GamesBeat Summit 2024: Finding a niche, getting noticed and thriving during a market downturn

The second day of GamesBeat 2024 brought together panelists from every corner of the gaming industry to talk about what it takes for developers to succeed — and thrive — in an ever-evolving gaming market. It’s been particularly tough last year and at the start of 2024, said David Stelzer, president of Xsolla, pointing to the roughly 80% drop in investment and the number of jobs left. But building and sustaining a viable games business is still possible, with creative funding strategies, streamlining resources and launching strong.

“When I look at this thing, especially with the perspective of 25 or 30 years in the business, I see this as the games industry taking a breath,” said Ron Scott, GM of Xsolla Backend and SVP business development at Xsolla. “Once the first person gets to the point of wanting to cut back a bit, trim some of the excess, see some things on their balance sheet they want taken care of, you get that reorganization. Other people follow suit and cut back. But what it’s really doing is giving these companies a little breathing room to make it through what might be a tough market condition for a year or so, but also to establish a solid base so when the growth does come back and the economy opens up and that new avenue for growth hits the industry, you’re ready to start hiring right away.”

But a downturn in the market is also an opportunity for innovation, said Jessica Tams, venture partner at Griffin Gaming Partners.

“It’s a good time to come in and start up something new, try new things. Maybe they’ll be awesome and maybe not. But it’s a good time to set up something right now,” she said. “Money will be tight. But as it opens up, then they’ll be able to take what they’ve created and actually get funding.”

What we’ll see is continued consolidation, said Doug Morin, ex-CEO at Devolver Digital, which will garner the attention it takes to get noticed.

“The focus has to be on ROI and discoverability — you have to solve for those two things. If you can solve for those two things and demonstrate it, there is a wave of institutional capital that will back you,” he said. “The capital is there. This will be an exciting next few months, but I think as we get to the next year, you’ll see some very strong players, some very good games, some very good companies, and the cream will rise to the top.”

Finding a niche and getting noticed

On the venture side, things are starting to pick up — though the checks they write will obviously be downstream of the money raised, said David Kaye, general partner at F4 Fund.

“We’re seeing things get a bit more active, which is good for everyone, because it will flow through to developers eventually,” he said. “One tip I’d have — just trying to be very audience and distribution driven.” He pointed to the success of Power Wash Simulator, which was pitched as a game for folks who love power washing, or first-person shooters, or both.

“It’s important to be different and unique in some way, and use that as a wedge into an audience,” he added. “We see a lot of stuff that’s a little undifferentiated. That’s a hard place to be. There are so many great games for people to choose from, and so many demands on people’s attention.”

Stelzer pointed out that the industry works on cycles, both capital market and hardware cycles, and as belts tighten and technology evolves, there are going to be a lot of holes in publisher portfolios.

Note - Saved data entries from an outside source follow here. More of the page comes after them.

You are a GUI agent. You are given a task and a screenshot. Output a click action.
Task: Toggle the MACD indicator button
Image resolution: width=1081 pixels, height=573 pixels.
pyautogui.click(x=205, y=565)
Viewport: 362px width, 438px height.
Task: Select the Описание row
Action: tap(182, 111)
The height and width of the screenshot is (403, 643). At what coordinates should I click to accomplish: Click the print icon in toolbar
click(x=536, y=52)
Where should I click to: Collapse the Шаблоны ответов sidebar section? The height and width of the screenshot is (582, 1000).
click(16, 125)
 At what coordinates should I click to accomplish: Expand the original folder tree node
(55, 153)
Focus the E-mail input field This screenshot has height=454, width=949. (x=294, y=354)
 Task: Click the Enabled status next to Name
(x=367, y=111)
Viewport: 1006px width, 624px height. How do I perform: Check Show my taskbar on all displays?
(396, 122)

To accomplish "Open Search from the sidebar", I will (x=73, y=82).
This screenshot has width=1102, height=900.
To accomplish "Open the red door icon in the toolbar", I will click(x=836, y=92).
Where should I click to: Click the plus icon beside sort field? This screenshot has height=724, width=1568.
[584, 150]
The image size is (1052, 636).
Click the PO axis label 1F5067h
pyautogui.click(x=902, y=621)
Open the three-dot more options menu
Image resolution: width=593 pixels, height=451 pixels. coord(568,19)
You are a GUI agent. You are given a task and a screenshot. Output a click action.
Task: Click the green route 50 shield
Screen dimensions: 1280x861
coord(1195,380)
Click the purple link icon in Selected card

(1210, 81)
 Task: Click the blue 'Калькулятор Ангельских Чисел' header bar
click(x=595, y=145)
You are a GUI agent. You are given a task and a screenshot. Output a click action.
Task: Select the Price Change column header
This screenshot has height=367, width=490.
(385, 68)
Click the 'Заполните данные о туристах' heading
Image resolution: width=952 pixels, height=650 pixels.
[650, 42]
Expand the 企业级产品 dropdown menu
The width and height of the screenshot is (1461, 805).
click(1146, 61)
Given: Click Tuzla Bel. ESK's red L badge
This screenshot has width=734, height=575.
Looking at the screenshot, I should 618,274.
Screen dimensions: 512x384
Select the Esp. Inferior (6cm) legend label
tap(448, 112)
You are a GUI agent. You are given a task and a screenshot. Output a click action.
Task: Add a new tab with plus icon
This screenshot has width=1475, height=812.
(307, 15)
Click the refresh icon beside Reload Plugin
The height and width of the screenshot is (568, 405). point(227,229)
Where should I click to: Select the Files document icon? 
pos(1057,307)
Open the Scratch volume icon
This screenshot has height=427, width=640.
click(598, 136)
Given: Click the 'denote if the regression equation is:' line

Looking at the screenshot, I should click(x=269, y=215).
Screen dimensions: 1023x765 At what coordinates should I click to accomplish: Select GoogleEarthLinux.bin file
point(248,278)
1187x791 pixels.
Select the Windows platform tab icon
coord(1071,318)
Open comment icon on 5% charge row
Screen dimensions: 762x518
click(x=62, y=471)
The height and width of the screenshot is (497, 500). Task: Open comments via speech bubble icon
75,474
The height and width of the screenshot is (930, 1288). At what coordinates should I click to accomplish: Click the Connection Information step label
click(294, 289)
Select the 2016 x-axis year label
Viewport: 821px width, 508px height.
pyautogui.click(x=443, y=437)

“They’re not going to have enough content in a year or two years to fill their pipeline,” he said. “The things that are being made now, if you can weather the storm, are going to be able to find a home. Quality is always one of those things that rises to the top. If you’re making good-quality games, if you have a solid management team, if you’re playing with your fundamentals, if you’re able to talk clearly about your product and demonstrate where your audience is and how you’re going to reach them and how much money you can make to return that investment, the opportunities will be there.”